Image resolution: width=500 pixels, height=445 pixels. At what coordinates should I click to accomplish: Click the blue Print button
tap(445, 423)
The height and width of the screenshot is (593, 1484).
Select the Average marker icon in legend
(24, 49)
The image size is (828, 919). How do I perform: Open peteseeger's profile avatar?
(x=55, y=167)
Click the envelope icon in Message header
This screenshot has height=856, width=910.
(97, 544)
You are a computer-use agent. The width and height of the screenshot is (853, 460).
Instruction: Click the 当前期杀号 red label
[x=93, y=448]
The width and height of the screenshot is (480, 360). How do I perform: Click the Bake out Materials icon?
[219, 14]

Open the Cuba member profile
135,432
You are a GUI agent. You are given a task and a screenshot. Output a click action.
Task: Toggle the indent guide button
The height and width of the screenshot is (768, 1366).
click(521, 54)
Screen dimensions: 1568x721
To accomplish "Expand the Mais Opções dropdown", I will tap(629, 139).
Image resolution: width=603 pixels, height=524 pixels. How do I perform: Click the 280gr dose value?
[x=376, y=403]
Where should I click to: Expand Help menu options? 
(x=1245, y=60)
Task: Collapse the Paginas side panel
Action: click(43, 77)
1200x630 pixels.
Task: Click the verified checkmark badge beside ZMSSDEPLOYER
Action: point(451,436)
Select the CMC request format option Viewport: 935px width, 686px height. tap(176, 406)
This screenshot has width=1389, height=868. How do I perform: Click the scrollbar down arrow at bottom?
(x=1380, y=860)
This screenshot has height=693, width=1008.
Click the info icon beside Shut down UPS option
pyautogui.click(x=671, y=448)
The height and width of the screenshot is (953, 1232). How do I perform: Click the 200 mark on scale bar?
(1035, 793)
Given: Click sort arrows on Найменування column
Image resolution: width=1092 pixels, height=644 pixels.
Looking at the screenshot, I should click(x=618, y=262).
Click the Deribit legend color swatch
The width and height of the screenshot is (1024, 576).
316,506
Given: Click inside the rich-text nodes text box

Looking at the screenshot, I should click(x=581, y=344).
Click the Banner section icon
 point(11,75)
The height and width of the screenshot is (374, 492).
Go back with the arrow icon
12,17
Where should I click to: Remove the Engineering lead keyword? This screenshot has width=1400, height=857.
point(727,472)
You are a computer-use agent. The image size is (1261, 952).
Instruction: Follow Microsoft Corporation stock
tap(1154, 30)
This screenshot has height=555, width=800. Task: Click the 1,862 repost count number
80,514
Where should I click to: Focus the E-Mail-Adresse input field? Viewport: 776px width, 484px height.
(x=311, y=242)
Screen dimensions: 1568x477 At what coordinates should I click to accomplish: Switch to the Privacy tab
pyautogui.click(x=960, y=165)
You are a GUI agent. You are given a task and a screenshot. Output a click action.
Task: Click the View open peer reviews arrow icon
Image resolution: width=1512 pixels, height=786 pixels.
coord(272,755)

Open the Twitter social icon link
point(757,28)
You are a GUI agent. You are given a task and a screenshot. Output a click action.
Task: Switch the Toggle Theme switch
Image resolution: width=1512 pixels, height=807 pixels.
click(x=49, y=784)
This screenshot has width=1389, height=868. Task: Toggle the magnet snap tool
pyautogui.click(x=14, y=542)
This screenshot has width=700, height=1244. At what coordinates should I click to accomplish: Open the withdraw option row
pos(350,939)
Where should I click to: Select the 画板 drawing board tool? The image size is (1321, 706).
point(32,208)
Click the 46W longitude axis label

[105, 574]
***
All of the material should be written out again exactly.

• REPLY:
Image resolution: width=500 pixels, height=445 pixels. At what coordinates should I click to accomplish: Click the blue Print button
tap(445, 423)
The height and width of the screenshot is (593, 1484).
Select the Average marker icon in legend
(24, 49)
The image size is (828, 919). How do I perform: Open peteseeger's profile avatar?
(x=55, y=167)
Click the envelope icon in Message header
This screenshot has height=856, width=910.
(97, 544)
You are a computer-use agent. The width and height of the screenshot is (853, 460).
Instruction: Click the 当前期杀号 red label
[x=93, y=448]
The width and height of the screenshot is (480, 360). How do I perform: Click the Bake out Materials icon?
[219, 14]

Open the Cuba member profile
135,432
You are a GUI agent. You are given a task and a screenshot. Output a click action.
Task: Toggle the indent guide button
The height and width of the screenshot is (768, 1366).
click(521, 54)
Screen dimensions: 1568x721
To accomplish "Expand the Mais Opções dropdown", I will tap(629, 139).
Image resolution: width=603 pixels, height=524 pixels. How do I perform: Click the 280gr dose value?
[x=376, y=403]
Where should I click to: Expand Help menu options? 
(x=1245, y=60)
Task: Collapse the Paginas side panel
Action: click(43, 77)
1200x630 pixels.
Task: Click the verified checkmark badge beside ZMSSDEPLOYER
Action: point(451,436)
Select the CMC request format option Viewport: 935px width, 686px height. tap(176, 406)
This screenshot has width=1389, height=868. How do I perform: Click the scrollbar down arrow at bottom?
(x=1380, y=860)
This screenshot has height=693, width=1008.
Click the info icon beside Shut down UPS option
pyautogui.click(x=671, y=448)
The height and width of the screenshot is (953, 1232). How do I perform: Click the 200 mark on scale bar?
(1035, 793)
Given: Click sort arrows on Найменування column
Image resolution: width=1092 pixels, height=644 pixels.
Looking at the screenshot, I should click(x=618, y=262).
Click the Deribit legend color swatch
The width and height of the screenshot is (1024, 576).
316,506
Given: Click inside the rich-text nodes text box

Looking at the screenshot, I should click(x=581, y=344).
Click the Banner section icon
 point(11,75)
The height and width of the screenshot is (374, 492).
Go back with the arrow icon
12,17
Where should I click to: Remove the Engineering lead keyword? This screenshot has width=1400, height=857.
point(727,472)
You are a computer-use agent. The image size is (1261, 952).
Instruction: Follow Microsoft Corporation stock
tap(1154, 30)
This screenshot has height=555, width=800. Task: Click the 1,862 repost count number
80,514
Where should I click to: Focus the E-Mail-Adresse input field? Viewport: 776px width, 484px height.
(x=311, y=242)
Screen dimensions: 1568x477 At what coordinates should I click to accomplish: Switch to the Privacy tab
pyautogui.click(x=960, y=165)
You are a GUI agent. You are given a task and a screenshot. Output a click action.
Task: Click the View open peer reviews arrow icon
Image resolution: width=1512 pixels, height=786 pixels.
coord(272,755)

Open the Twitter social icon link
point(757,28)
You are a GUI agent. You are given a task and a screenshot. Output a click action.
Task: Switch the Toggle Theme switch
Image resolution: width=1512 pixels, height=807 pixels.
click(x=49, y=784)
This screenshot has width=1389, height=868. Task: Toggle the magnet snap tool
pyautogui.click(x=14, y=542)
This screenshot has width=700, height=1244. At what coordinates should I click to accomplish: Open the withdraw option row
pos(350,939)
Where should I click to: Select the 画板 drawing board tool? The image size is (1321, 706).
point(32,208)
Click the 46W longitude axis label

[105, 574]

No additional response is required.